**Collection entries:**

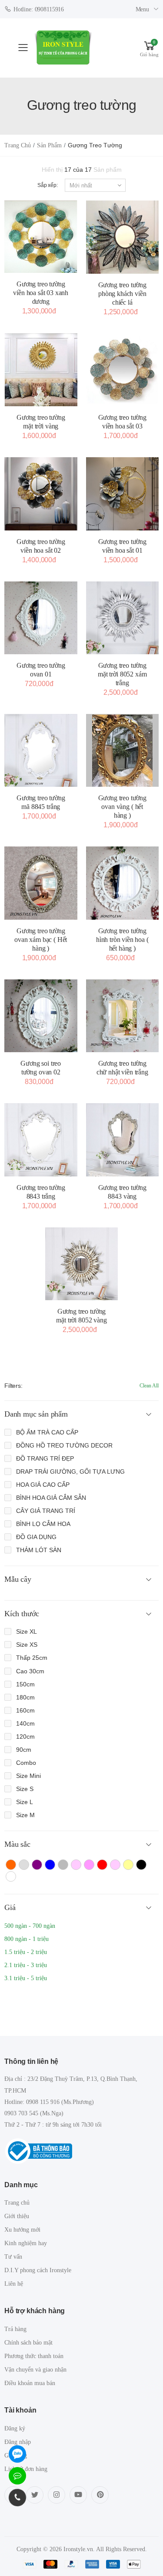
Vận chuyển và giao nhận (35, 2369)
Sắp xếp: (47, 185)
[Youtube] (78, 2495)
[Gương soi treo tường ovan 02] (40, 1016)
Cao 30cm (30, 1671)
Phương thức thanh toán (33, 2356)
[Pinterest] (100, 2495)
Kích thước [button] (21, 1613)
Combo (26, 1762)
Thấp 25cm (31, 1657)
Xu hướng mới (22, 2229)
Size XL (26, 1631)
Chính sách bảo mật (28, 2342)
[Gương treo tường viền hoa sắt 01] (122, 493)
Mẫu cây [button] (17, 1579)
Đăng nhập (17, 2442)
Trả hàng (15, 2329)
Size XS (26, 1644)
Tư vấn (13, 2256)
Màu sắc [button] (17, 1844)
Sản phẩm (49, 145)
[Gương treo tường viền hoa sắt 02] (40, 493)
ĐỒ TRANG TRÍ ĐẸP (45, 1458)
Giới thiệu (16, 2216)
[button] (149, 47)
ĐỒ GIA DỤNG (36, 1536)
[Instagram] (56, 2495)
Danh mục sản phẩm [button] (36, 1414)
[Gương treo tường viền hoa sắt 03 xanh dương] (40, 237)
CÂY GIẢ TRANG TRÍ (45, 1510)
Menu (142, 9)
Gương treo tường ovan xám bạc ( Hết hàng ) (40, 939)
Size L (24, 1801)
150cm (25, 1684)
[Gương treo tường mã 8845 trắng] (40, 750)
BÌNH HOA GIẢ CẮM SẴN (51, 1497)
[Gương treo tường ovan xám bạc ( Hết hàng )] (40, 883)
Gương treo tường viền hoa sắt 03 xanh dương (40, 292)
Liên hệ (13, 2283)
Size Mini (28, 1775)
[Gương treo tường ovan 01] (40, 618)
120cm (25, 1736)
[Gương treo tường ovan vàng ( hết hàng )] (122, 750)
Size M (25, 1814)
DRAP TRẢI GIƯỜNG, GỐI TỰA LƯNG (70, 1471)
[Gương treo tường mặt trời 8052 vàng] (81, 1264)
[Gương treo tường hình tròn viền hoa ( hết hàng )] (122, 883)
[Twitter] (34, 2495)
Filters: (13, 1385)
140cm (25, 1723)
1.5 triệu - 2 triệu (25, 1952)
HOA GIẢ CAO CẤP (43, 1484)
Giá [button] (9, 1907)
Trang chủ (17, 145)
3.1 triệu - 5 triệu (25, 1978)
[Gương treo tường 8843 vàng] (122, 1139)
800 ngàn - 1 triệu (26, 1939)
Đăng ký (14, 2428)
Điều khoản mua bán (29, 2383)
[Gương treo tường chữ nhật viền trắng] (122, 1016)
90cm (23, 1749)
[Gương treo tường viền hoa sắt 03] (122, 370)
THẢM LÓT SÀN (38, 1549)
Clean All (149, 1386)
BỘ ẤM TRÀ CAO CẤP (47, 1432)
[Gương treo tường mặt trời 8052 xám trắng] (122, 617)
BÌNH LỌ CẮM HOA (43, 1523)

**Task prompt:** Restate the data above exactly, stripping out each image.

**Solution to the problem:**
Vận chuyển và giao nhận (35, 2369)
Sắp xếp: (47, 185)
[Youtube] (78, 2495)
[Gương soi treo tường ovan 02] (40, 1016)
Cao 30cm (30, 1671)
Phương thức thanh toán (33, 2356)
[Pinterest] (100, 2495)
Kích thước [button] (21, 1613)
Combo (26, 1762)
Thấp 25cm (31, 1657)
Xu hướng mới (22, 2229)
Size XL (26, 1631)
Chính sách bảo mật (28, 2342)
[Gương treo tường viền hoa sắt 01] (122, 493)
Mẫu cây [button] (17, 1579)
Đăng nhập (17, 2442)
Trả hàng (15, 2329)
Size XS (26, 1644)
Tư vấn (13, 2256)
Màu sắc [button] (17, 1844)
Sản phẩm (49, 145)
[Gương treo tường viền hoa sắt 02] (40, 493)
ĐỒ TRANG TRÍ ĐẸP (45, 1458)
Giới thiệu (16, 2216)
[button] (149, 47)
ĐỒ GIA DỤNG (36, 1536)
[Instagram] (56, 2495)
Danh mục sản phẩm [button] (36, 1414)
[Gương treo tường viền hoa sắt 03 xanh dương] (40, 237)
CÂY GIẢ TRANG TRÍ (45, 1510)
Menu (142, 9)
Gương treo tường ovan xám bạc ( Hết hàng ) (40, 939)
Size L (24, 1801)
150cm (25, 1684)
[Gương treo tường mã 8845 trắng] (40, 750)
BÌNH HOA GIẢ CẮM SẴN (51, 1497)
[Gương treo tường ovan xám bạc ( Hết hàng )] (40, 883)
Gương treo tường viền hoa sắt 03 xanh dương (40, 292)
Liên hệ (13, 2283)
Size Mini (28, 1775)
[Gương treo tường ovan 01] (40, 618)
120cm (25, 1736)
[Gương treo tường ovan vàng ( hết hàng )] (122, 750)
Size M (25, 1814)
DRAP TRẢI GIƯỜNG, GỐI TỰA LƯNG (70, 1471)
[Gương treo tường mặt trời 8052 vàng] (81, 1264)
[Gương treo tường hình tròn viền hoa ( hết hàng )] (122, 883)
[Twitter] (34, 2495)
Filters: (13, 1385)
140cm (25, 1723)
1.5 triệu - 2 triệu (25, 1952)
HOA GIẢ CAO CẤP (43, 1484)
Giá [button] (9, 1907)
Trang chủ (17, 145)
3.1 triệu - 5 triệu (25, 1978)
[Gương treo tường 8843 vàng] (122, 1139)
800 ngàn - 1 triệu (26, 1939)
Đăng ký (14, 2428)
Điều khoản mua bán (29, 2383)
[Gương treo tường chữ nhật viền trắng] (122, 1016)
90cm (23, 1749)
[Gương treo tường viền hoa sắt 03] (122, 370)
THẢM LÓT SÀN (38, 1549)
Clean All (149, 1386)
BỘ ẤM TRÀ CAO CẤP (47, 1432)
[Gương treo tường mặt trời 8052 xám trắng] (122, 617)
BÌNH LỌ CẮM HOA (43, 1523)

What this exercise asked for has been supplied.